You’ll never imagine where I’m writing this post. I’m snuggled inside a volcanic cone-shaped cave, toasty warm from the fire while it’s a drizzly 5C outside, in Cappadocia (see a picture of our suite). It’s an amazing region, rich in “fairy chimney” formations, which have been used as homes, churches, and monasteries since at least the 11th century. The cave I’m in has 4 stories of rooms, all hollowed out by hand in the 5th or 6th century. We could have a huge party and sleep 10 easily here – it’s much bigger than my Toronto apartment! We wish you were here with us! Some of the other caves are just simple rooms. It’s a historical area, protected from new cave development or changes.
Yesterday we visited 11th and 12th century byzantine cave churches. They were very small, often used by monk and hermit communities of less than 20 people. I was just in awe of the carved apses, altars, and 800-year old paintings, artistically and spiritually beautiful, and most of them beautifully preserved. One had 15 paintings of the life of Jesus; some celebrated Saint George, Saint Barbara and Saint Catherine. A Greek Orthodox priest with his friends sung a hymn in the “dark church,” which was the largest with the best preserved paintings. It was very moving.

Work item A -
Answer these questions from the Cappadocia post:
(i) How many stories of rooms does the writer's cave have?
(ii) In which centuries were the cave churches visited yesterday built?
(iii) In which church did the Greek Orthodox priest and his friends sing a hymn?
Work item B -
Write the next part of the Cappadocia post, picking up after its final sentence.
The data after this point is separate material, unrelated to the Cappadocia post.

Dataset section -
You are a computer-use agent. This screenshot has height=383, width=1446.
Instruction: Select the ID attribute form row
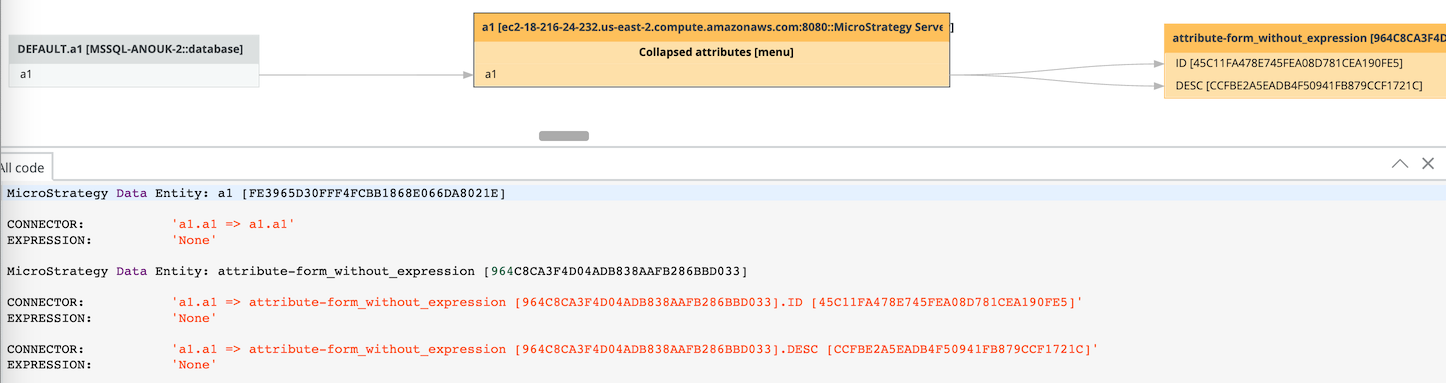pos(1305,63)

Answer space A -
(i) 4 stories.
(ii) The 11th and 12th centuries.
(iii) The "dark church."

Answer space B -
I read of another Biblical places that I’ve been to in Acts 20 — Miletus, where my favourite Roman theatre remains to this day. I climbed its many steps to the top, and walked under its arched second-story roof that reminds me of the corridor in the SkyDome where you can buy drinks. A Turkish family waved to us when we were on the ground and asked us to take their picture, and some Kurdish girls spontaneously gave me a fresh cotton-branch bouquet; they were taking a break from a back-breaking day of cotton picking amongst the ruins in their backyard. On the way out of the village I met the girls, their teenage friends, and old women who were picking cotton in the hot sun. I asked to pick up a bag of cotton to test its weight – those fluffy balls were 60 lbs! What a hot, hard job, and only women were picking. The traditional life was so evident in the simple homes, each with its own olive tree and goat. I love the Turkish hospitality, which is so warm and genuine.